Recently, I have found myself getting more interested in shell commands than MCPs. There is no need to set it up. Debugging is far easier. And I would be free to use whichever model I like ot use for a specific function. For example, for Playwright, I use GPT-5 just because I have free credits. I could save my Claude Code Quota for more important tasks.

nikisweeting•3mo ago
Heh BrowserBase and Browser-Use exist specifically because this is a harder problem than it looks. Any approach will work for the first couple actions, that hard parts are long strings of actions that depend on the results of previous actions, compressing the context and knowing what to send, and having your tools work across all the edge cases (e.g. date picker fields, file upload fields, cross origin iframes, etc.).
didibus•3mo ago
How do images affect context? Does an image run separately on another model and returns a text description of it that ends up smaller than the accessibility text tree?
guluarte•3mo ago
i just use https://github.com/ravitemer/mcphub.nvim and enable/disable the mcps i want
cadamsdotcom•3mo ago
This is brilliant.

If you're willing to have Claude write code to test a thing you could do a teeny bit more work and make that Playwright script a permanent part of your codebase. Then, the script can run in your CI on every build, and you can keep enhancing it as your product changes so it keeps proving that area of your product works as desired.
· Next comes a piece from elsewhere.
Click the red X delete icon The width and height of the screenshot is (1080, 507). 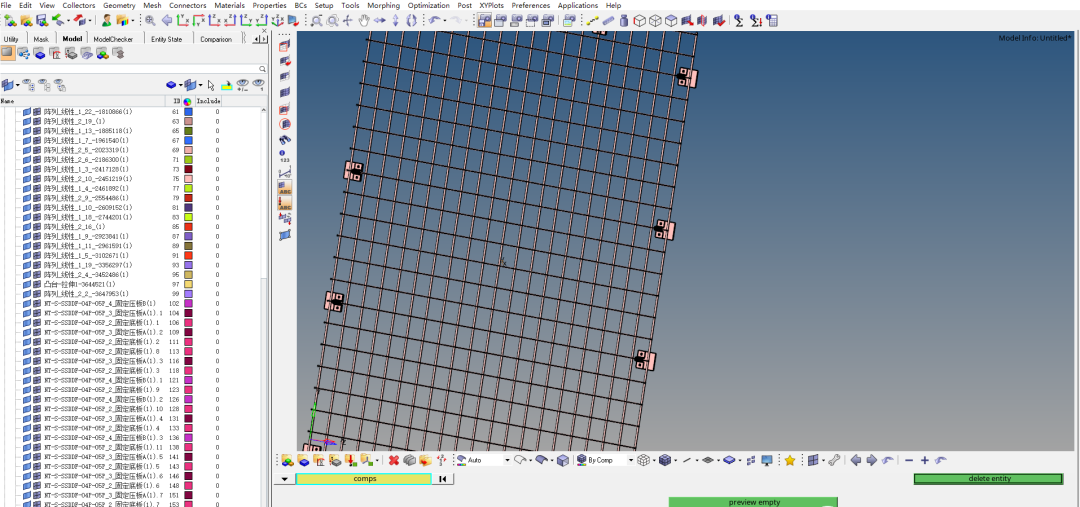click(394, 460)
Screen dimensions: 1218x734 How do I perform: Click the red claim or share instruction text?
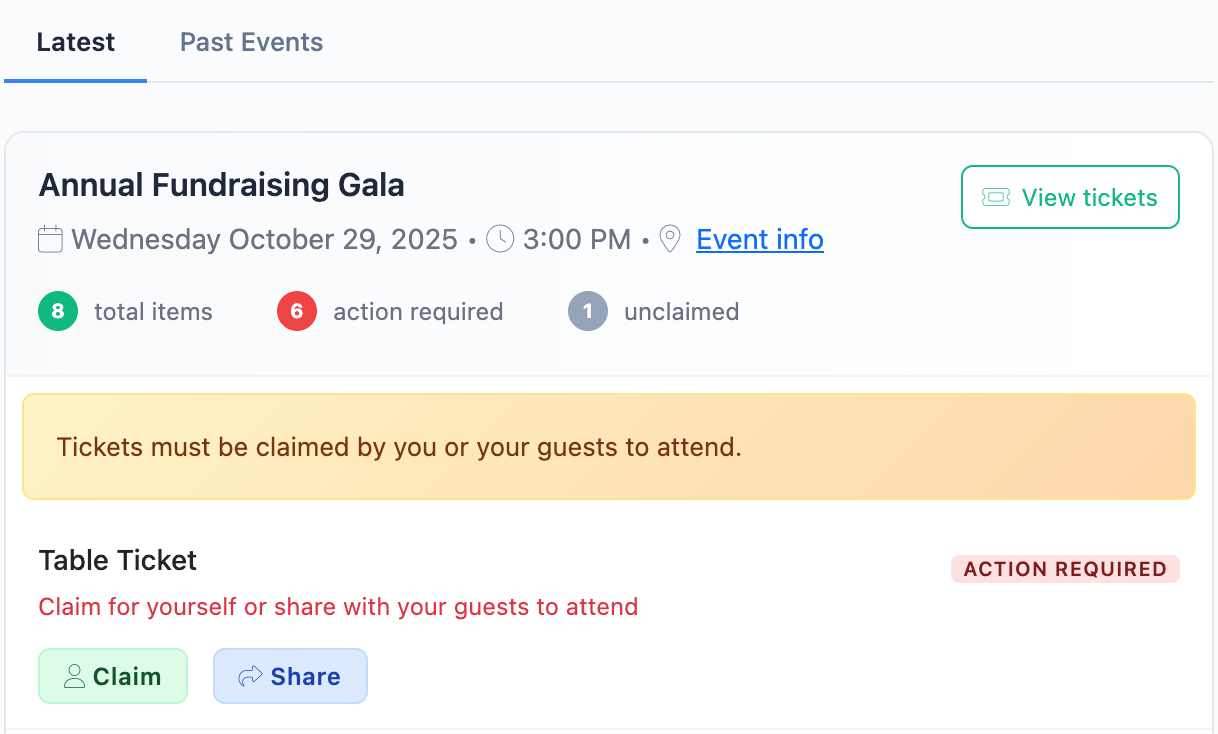[x=338, y=607]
Have it run inside a harness that spins up its own server & stack (DB etc.) and boom - you now have an end-to-end test suite!

gvkhna•3mo ago
Working on this problem but a combo of a skill and an mcp better suited to playwright is the solution IMO.

The issue is for many things playwright is really verbose, by better tailoring outputs and making them more fine grained you’ll get less context bloat and allow the llm to better work with the context. I’m making it open source.

coopykins•3mo ago
How does this compare to using the recently released chrome mcp?